Early lessons from Mount Salem
GIVEN WHAT the security forces say is a tactical shift in their Mount Salem operation aimed at deterring and capturing criminals, we expect fewer complaints from residents who want to go about legitimate business but don’t possess identification cards. Law-abiding citizens felt harassed every time they had to convince the police and soldiers manning the checkpoints at several entrances/exits to the community of their bona fides.
But six days into the launch of the Holness administration’s first zone of special operations under a new anti-crime law, the security forces apparently have fewer checks, and those that remain appear to have gone deeper into the community. The explanation is that the exercise has transitioned from its initial emphasis on curfews to an accent on cordons and searches at closer quarters.
Some people, of course, are sceptical of that narrative, preferring to believe that the security forces, and the Government more broadly, were embarrassed into relaxing the state of emergency-style grip on the community because of claims of the use of erroneous crime data as the basis for Mount Salem’s role as guinea pig for this initiative. Community activists dispute the police’s claim that there have been 54 murders in Mount Salem proper so far this year, or that 12 gangs operate in the area.
Whatever else happens in Mount Salem during the initial 60 days of what is supposed to be an effort to displace criminals, then hold and build the community, two important lessons have already been learnt from this venture.
The first, and perhaps more important, is for the security forces and the Government to speak with certainty and clarity and be fulsome and fact-based with their reasons for declaring a community a zone of special operations, a declaration that will inherently impinge on people’s freedom, even if not their constitutional rights.
Assuming there was no ulterior motive, political or otherwise, in the choice of Mount Salem for the start of this project, it is almost nitpicking for a community of fewer than 5,000 people and under 2,000 households to be quibbling over whether it had 12 or 54 murders in eight months. Indeed, given Mount Salem’s population, 12 murders would translate to a homicide rate of nearly 250 per 100,000 population, or nearly five times the national average.
WEAKENS CREDIBILITY
But even in these circumstances, sensitivities prevail. Some Mount Salem residents believe that being the first to be intervened, their community was being painted as the worst of the worst. And the failure of the authorities to publicly defend their data, or to expand on the decision-making criteria, not only gives fuel to potential mischief-makers, but weakens the credibility of the Government.
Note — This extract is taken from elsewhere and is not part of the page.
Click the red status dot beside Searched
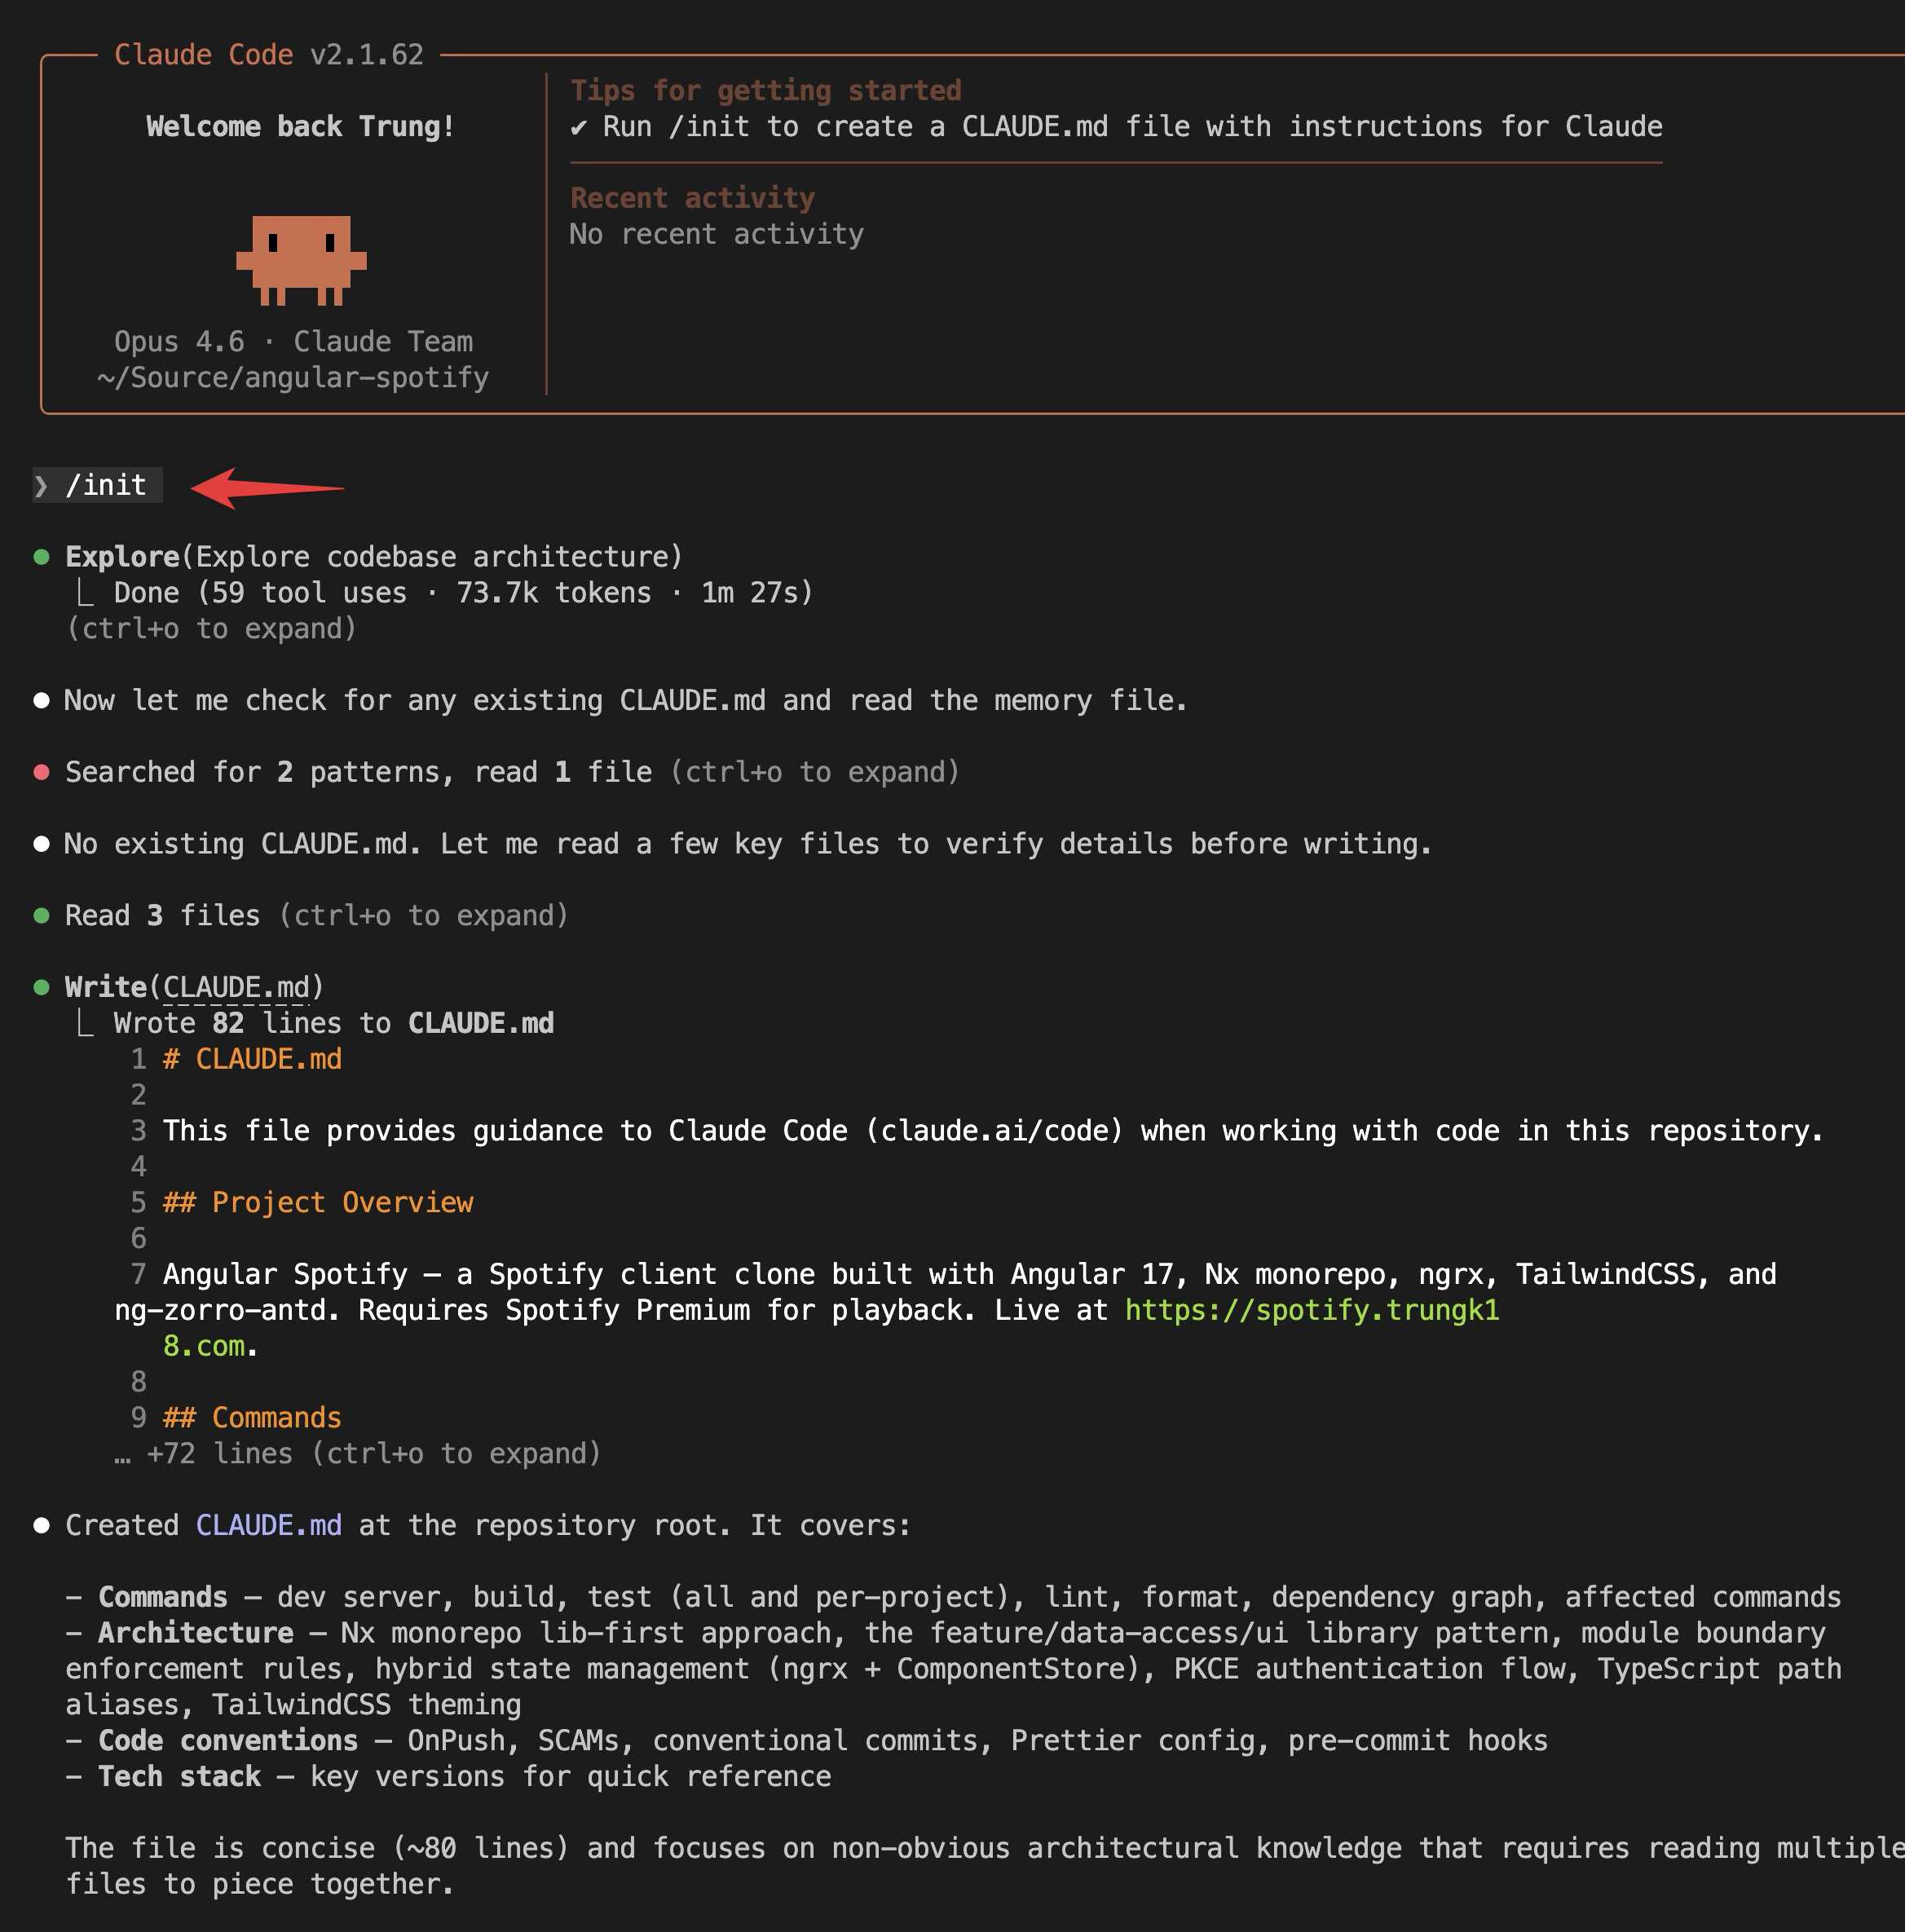1905x1932 pixels. coord(41,772)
That is not good for this and future operations. The lesson therefrom must be learned.
Second, the problems of people without IDs and the tensions that that will cause in their interactions with the security forces will be replicated in other communities declared zones of special operations. We, however, see it as an opportunity for the Government to get its national ID project going, even ahead of the formal passage of legislation.
It can’t be difficult to establish identification centres, including for the taking of fingerprints, at or near checkpoints, or in central areas, where people can voluntarily register and collect IDs, including, on the signing of an appropriate waiver, giving biometric information, such as fingerprints. The information from persons who formally agreed could later be transferred to the national database, when that system becomes law.
This is an issue on which the Government should engage the country in an open and frank conversation if it really believes, as administration officials say they do, that having a national ID system is critical to improving internal security.